Cada tipo de cutis requiere de un cuidado específico. Sepa que tipo de tratamiento conviene según los casos.
El otoño es el momento del año ideal para realizar un buen diagnostico sobre el estado general de la piel y hacerse de una buena batería de productos para la indispensable rutina del cuidado diario durante el frio invierno. El primer paso es concurrir a un dermatólogo que realice un correcto diagnostico del estado general del paciente.
En este sentido, los adelantos tecnológicos están al servicio de la ciencia y de la belleza. Así es posible a través de un aparato ver el grado de foto envejecimiento de la piel llevándolo 5 años adelante y volver 5 años atrás. Lo que permite dar una idea de los resultados posibles de un tratamiento.
Luego, el especialista determinará un plan de acción teniendo en cuenta las alteraciones cutáneas que provoco la exposición solar durante el verano y los factores climáticos que vendrán, propios del invierno.
En este momento es necesario recuperar la elasticidad de la tez, nutrirla e hidratarla con diversas sustancias que restablezcan las propiedades del manto lipidico como por ejemplo, los alfa hidroxiácidos, el lactato de amonio y los glicosaminoglicanos.
Se debe poner especial foco en zonas claves como el rostro, las manos, y el cuello. Estos son puntos estratégicos del cuerpo que necesitan un plan extra.

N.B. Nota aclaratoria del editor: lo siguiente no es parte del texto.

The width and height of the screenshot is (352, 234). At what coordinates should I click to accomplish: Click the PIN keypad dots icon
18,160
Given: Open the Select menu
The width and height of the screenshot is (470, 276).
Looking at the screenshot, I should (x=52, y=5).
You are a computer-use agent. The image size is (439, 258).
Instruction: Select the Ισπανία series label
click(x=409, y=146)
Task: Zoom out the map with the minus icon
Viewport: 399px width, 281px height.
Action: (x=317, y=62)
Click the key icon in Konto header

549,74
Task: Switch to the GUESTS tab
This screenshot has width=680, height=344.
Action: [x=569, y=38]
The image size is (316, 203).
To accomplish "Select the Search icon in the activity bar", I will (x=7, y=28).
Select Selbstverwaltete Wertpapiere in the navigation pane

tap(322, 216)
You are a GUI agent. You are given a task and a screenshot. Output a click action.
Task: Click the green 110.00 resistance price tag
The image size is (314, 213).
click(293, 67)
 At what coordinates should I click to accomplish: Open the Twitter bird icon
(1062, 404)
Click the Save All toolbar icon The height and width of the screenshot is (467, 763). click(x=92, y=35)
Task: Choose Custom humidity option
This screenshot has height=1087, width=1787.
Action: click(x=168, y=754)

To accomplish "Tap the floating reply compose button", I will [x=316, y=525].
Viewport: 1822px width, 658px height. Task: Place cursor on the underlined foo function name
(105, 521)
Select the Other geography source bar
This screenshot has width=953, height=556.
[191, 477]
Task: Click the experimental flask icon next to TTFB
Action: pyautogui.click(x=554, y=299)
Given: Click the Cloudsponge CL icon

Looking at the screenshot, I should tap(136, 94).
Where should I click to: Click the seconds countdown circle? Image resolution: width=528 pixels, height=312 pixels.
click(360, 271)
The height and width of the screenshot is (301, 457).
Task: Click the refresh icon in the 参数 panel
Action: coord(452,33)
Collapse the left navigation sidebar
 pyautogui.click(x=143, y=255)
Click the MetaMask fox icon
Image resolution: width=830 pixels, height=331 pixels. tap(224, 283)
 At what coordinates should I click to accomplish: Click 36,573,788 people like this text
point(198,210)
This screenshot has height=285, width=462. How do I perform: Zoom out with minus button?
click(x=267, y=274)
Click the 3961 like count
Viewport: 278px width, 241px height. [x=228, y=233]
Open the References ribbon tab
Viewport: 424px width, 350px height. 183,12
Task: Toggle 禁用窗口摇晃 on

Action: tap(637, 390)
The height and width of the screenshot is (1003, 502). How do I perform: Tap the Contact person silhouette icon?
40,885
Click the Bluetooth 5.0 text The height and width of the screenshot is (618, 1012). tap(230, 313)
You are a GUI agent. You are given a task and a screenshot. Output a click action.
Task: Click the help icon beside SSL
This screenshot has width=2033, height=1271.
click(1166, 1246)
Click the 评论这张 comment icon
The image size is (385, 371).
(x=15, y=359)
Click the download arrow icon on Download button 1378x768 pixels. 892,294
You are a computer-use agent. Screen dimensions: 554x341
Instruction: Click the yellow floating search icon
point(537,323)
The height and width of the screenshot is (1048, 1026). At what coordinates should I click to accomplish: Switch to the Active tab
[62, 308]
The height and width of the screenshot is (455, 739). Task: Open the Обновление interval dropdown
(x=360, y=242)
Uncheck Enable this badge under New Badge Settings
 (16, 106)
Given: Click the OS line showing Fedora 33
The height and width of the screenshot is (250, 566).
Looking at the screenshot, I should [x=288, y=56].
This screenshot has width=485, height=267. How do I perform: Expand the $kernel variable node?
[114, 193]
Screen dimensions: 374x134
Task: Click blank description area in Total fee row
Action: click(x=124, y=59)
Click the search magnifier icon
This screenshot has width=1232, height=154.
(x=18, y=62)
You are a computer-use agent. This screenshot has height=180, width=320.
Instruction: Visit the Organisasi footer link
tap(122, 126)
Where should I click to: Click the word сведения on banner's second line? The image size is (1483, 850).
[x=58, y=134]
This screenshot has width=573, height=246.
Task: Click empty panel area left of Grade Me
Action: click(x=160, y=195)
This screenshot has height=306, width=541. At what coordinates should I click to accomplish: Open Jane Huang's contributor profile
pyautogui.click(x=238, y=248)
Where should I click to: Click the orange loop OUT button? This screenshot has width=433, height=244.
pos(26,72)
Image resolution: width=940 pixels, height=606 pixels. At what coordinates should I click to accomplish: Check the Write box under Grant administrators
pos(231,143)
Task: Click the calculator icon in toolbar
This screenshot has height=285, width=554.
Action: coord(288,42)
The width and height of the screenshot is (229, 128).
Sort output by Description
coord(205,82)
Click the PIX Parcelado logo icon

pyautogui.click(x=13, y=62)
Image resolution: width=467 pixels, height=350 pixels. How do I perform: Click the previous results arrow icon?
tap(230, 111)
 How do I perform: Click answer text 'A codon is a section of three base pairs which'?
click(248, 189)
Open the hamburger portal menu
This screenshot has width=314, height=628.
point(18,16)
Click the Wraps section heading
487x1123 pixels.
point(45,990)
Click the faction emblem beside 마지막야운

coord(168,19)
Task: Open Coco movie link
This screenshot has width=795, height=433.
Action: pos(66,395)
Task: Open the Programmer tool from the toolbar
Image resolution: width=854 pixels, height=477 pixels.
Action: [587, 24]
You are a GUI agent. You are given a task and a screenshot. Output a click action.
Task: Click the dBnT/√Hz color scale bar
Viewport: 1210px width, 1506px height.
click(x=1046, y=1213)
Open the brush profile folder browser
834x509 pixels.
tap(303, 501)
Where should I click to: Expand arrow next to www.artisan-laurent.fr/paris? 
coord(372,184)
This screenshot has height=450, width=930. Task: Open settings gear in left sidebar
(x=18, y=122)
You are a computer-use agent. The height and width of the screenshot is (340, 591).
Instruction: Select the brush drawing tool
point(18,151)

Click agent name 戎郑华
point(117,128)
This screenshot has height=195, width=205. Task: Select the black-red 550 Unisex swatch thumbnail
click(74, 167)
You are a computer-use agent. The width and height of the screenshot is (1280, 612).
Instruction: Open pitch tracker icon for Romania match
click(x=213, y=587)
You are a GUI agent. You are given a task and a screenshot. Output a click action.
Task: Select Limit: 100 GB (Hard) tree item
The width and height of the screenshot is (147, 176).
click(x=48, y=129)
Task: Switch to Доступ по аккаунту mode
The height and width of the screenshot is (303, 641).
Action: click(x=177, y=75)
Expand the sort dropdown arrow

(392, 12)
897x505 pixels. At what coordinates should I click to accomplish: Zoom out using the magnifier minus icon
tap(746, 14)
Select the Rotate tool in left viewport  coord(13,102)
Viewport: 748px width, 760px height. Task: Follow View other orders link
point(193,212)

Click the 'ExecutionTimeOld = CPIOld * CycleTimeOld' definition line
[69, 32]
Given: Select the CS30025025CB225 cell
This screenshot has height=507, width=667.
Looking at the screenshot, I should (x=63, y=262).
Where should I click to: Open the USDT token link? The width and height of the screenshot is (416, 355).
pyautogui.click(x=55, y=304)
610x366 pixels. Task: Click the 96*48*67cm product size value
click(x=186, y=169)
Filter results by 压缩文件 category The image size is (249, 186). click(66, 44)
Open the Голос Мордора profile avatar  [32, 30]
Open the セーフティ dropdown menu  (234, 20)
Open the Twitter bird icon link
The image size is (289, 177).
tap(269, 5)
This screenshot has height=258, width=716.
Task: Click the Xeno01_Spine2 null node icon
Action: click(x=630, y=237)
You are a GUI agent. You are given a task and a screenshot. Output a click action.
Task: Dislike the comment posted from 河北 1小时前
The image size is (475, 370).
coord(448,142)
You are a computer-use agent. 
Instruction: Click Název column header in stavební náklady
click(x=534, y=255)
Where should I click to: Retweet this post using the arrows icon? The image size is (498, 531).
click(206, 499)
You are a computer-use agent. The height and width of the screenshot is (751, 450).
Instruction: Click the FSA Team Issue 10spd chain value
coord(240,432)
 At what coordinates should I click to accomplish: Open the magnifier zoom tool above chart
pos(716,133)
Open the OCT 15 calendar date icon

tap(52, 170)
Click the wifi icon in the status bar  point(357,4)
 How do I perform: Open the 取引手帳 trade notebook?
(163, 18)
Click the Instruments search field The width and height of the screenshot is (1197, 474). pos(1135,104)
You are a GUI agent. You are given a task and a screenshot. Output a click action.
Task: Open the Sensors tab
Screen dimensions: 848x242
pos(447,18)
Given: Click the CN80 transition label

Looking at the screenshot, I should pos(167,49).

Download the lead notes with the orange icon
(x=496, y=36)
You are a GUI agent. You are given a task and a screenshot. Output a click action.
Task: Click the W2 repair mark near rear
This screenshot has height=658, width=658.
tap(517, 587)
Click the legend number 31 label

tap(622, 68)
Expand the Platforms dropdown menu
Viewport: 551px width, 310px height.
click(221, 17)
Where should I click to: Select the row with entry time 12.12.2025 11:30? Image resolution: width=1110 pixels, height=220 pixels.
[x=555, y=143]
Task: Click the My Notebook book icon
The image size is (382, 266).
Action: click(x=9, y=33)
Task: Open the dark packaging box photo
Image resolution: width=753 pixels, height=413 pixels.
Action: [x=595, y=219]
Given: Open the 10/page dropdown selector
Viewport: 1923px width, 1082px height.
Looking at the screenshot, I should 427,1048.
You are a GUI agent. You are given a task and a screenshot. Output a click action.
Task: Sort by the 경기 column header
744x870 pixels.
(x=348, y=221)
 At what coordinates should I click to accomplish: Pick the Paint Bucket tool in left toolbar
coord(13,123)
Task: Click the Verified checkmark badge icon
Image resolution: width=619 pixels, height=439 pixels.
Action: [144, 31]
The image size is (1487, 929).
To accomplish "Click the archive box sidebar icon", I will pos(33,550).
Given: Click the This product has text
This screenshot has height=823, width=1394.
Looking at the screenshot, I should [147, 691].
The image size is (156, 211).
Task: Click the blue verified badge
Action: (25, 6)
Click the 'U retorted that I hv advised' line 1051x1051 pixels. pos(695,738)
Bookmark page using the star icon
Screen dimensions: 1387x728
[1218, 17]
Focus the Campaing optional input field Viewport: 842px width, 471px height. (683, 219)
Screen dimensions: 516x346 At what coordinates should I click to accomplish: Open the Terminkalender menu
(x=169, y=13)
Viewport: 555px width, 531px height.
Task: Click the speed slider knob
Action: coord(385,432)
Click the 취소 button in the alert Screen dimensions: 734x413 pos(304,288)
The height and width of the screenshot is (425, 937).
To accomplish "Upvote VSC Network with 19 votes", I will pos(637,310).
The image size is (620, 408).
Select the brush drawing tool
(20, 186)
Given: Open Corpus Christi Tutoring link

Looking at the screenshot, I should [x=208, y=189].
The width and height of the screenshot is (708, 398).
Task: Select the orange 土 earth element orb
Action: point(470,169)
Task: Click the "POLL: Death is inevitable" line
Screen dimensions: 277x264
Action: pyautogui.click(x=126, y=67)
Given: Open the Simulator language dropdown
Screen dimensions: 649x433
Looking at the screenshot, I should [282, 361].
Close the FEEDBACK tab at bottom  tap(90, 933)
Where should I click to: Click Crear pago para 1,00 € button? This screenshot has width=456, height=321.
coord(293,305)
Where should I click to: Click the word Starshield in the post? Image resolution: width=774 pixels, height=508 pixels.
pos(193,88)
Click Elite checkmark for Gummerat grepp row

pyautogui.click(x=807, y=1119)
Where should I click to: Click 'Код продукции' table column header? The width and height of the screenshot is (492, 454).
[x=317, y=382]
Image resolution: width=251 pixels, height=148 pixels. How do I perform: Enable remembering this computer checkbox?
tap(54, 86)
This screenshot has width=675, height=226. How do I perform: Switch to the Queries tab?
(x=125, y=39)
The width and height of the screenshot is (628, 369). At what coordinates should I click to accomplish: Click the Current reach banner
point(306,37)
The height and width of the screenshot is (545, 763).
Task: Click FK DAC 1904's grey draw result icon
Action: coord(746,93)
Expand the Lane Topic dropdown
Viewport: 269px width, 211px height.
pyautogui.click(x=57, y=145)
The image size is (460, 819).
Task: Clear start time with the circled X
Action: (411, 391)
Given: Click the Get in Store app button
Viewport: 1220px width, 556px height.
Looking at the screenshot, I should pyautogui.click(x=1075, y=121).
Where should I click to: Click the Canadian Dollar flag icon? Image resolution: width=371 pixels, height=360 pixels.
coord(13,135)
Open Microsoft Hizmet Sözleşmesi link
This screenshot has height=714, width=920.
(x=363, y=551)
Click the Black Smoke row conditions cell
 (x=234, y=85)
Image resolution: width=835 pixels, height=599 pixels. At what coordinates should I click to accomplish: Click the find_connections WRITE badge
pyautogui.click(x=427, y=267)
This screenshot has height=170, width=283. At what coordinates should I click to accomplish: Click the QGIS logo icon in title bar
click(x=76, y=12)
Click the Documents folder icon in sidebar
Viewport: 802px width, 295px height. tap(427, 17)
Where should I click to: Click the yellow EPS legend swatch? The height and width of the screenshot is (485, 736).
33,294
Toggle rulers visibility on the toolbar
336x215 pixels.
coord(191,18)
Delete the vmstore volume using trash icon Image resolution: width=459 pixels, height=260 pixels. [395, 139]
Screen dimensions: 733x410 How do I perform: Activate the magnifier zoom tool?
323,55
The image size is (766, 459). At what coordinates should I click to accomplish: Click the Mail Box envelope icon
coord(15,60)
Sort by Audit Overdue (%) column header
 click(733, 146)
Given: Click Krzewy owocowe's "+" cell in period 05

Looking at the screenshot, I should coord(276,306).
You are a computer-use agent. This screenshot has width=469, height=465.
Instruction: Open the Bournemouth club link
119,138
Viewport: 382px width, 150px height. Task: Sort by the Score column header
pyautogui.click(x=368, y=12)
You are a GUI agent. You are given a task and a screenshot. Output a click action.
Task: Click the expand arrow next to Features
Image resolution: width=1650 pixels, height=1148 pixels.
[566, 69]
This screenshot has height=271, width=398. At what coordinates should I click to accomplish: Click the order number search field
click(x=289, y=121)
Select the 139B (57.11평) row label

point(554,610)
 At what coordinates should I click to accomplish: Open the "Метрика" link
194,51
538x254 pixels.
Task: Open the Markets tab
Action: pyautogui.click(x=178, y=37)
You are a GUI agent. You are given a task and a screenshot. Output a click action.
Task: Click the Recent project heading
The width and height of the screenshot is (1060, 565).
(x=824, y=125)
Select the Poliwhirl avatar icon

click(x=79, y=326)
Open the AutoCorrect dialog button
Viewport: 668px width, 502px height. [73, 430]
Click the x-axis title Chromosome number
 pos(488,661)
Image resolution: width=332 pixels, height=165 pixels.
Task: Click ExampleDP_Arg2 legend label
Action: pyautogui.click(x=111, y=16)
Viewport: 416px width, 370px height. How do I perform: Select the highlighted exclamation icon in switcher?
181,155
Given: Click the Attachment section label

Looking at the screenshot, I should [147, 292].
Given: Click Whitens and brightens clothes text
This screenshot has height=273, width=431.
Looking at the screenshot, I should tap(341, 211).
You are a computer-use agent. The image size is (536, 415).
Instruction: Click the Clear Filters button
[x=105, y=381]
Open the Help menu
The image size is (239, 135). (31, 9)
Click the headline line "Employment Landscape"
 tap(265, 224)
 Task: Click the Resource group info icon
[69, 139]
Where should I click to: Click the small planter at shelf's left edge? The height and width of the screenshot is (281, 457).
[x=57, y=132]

Aquí, una guía útil de elementos necesarios para lucir esplendida y conseguir n efecto antiage a pesar de las bajas temperaturas:
Piel normal: Higienizar con emulsión de limpieza, cremas o lociones antioxidantes, alfa hidroxiácidos o acido retanoico.
Piel grasa: Higienizar con emulsión de limpieza libre de grasas, crema o emulsión hidratante libre de grasas, loción con alfa hidroxiácidos o acido retinoico.
Piel seca: Higienizar con emulsión de limpieza, crema con metilsilanol, crema hidratante y emoliente con vitamina C, furfuriladenina o ADN.